**Text block:**
»»

Judaism and the other Abrahamic religions are thought to be some of the first religions to go against belief in eternal return, stressing instead that the world has a beginning and an end.[citation needed] Jewish eschatology holds a number of things as occurring at the end of time,[citation needed] including the coming of the Messiah, a universal resurrection, and the Last Judgment. Christian and Islamic eschatology add to this narrative an Antichrist who opposes the Messiah, and an ultimate battle between the forces of good and evil, called Armageddon by Christians.

Ecclesiastes states: "What has been will be again, what has been done will be done again; there is nothing new under the sun."[4] According to Augustine of Hippo, some philosophers in antiquity have apparently cited these verses as support of their doctrine of eternal return. Augustine, however, in his treatise The City of God, condemns such an interpretation.[5]

Indian religions

Life circle in Vajrayana

The concept of cyclical patterns is prominent in Indian religions, such as Jainism, Hinduism, Sikhism and Buddhism among others. The important distinction is that events don't repeat endlessly but souls take birth until they attain salvation. The wheel of life represents an endless cycle of birth, life, and death from which one seeks liberation. In Tantric Buddhism, a wheel of time concept known as the Kalachakra expresses the idea of an endless cycle of existence and knowledge.[6]

Friedrich Nietzsche

The concept of eternal recurrence is central to some important writings of Friedrich Nietzsche.[7] It appears in a few of his works, in particular §285 and §341 of The Gay Science and in Thus Spoke Zarathustra. In Ecce Homo (1888), he wrote that the thought of the eternal return was the "fundamental conception" of Thus Spoke Zarathustra.[8] The origin of the idea is dated by Nietzsche himself to August 1881, while he was walking in Sils-Maria.

««

**Information supplied:**
»»

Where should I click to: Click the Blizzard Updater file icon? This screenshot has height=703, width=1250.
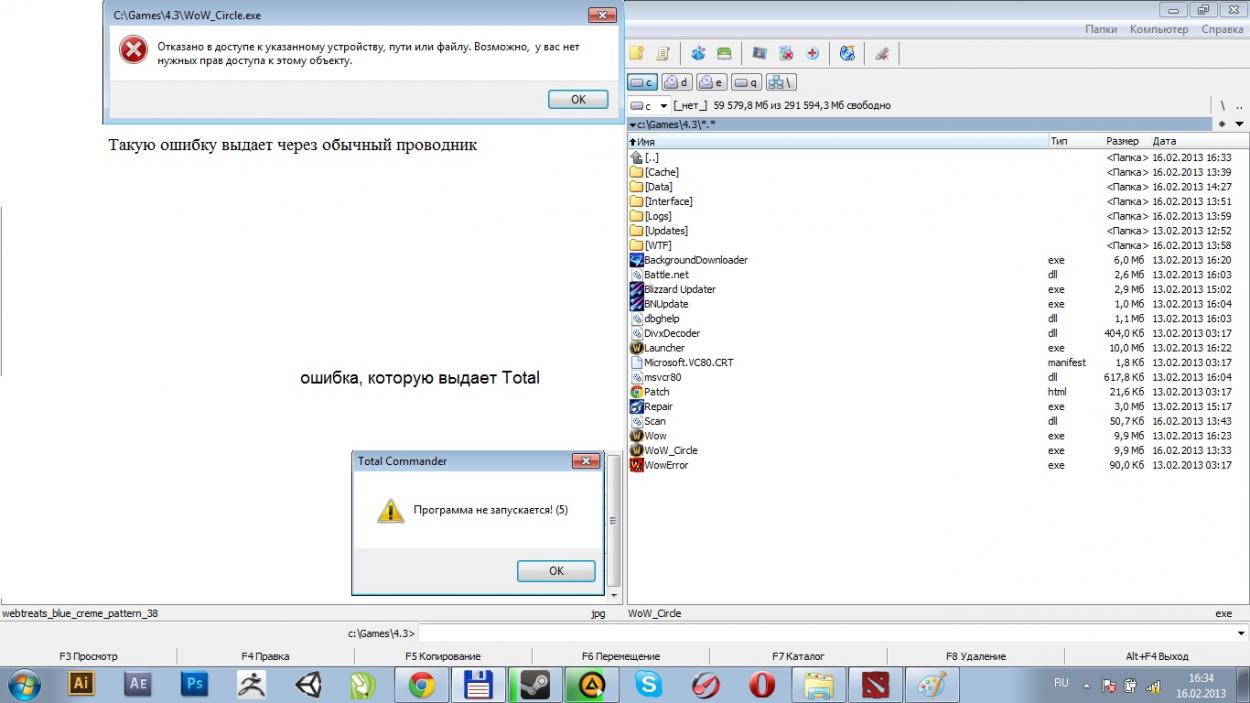click(636, 289)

««

**What this task involves:**
In the eternal return text, to what month and place did Nietzsche date the origin of the idea? Answer from the eternal return text alone.

**Solution:**
August 1881, while he was walking in Sils-Maria.